____ Supplied entries

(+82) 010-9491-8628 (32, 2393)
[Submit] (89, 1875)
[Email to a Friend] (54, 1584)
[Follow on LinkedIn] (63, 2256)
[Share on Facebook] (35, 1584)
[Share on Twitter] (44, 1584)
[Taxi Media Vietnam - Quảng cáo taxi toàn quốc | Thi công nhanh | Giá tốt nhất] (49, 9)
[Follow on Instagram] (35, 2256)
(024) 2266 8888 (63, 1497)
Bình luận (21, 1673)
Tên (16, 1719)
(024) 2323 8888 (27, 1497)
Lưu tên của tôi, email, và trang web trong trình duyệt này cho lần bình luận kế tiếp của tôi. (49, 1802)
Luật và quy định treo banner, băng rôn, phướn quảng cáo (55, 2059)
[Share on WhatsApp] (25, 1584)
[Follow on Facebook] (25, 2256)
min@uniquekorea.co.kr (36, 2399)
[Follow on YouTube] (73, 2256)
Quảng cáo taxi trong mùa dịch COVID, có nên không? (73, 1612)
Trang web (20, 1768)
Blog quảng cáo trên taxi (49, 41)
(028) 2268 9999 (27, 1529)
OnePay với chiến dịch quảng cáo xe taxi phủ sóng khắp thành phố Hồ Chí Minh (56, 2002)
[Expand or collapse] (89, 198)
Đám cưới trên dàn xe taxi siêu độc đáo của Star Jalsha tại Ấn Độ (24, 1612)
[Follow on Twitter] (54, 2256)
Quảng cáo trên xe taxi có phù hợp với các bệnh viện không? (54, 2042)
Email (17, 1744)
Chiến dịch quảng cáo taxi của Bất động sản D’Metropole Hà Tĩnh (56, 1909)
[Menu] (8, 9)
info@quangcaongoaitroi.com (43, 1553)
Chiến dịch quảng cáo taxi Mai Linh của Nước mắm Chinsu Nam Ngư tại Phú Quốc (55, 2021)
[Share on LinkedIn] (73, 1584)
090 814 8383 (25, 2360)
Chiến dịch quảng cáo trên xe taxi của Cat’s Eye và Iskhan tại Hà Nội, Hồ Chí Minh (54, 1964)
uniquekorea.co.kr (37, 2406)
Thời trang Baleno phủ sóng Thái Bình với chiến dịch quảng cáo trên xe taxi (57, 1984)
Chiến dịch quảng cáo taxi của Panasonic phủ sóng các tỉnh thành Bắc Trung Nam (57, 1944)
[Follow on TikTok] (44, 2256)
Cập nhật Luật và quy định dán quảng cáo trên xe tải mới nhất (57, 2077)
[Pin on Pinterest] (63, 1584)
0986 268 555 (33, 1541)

________

What is required >> Copy down every line of the entries containing the word "Luật".

Answer to the problem >>
Luật và quy định treo banner, băng rôn, phướn quảng cáo (55, 2059)
Cập nhật Luật và quy định dán quảng cáo trên xe tải mới nhất (57, 2077)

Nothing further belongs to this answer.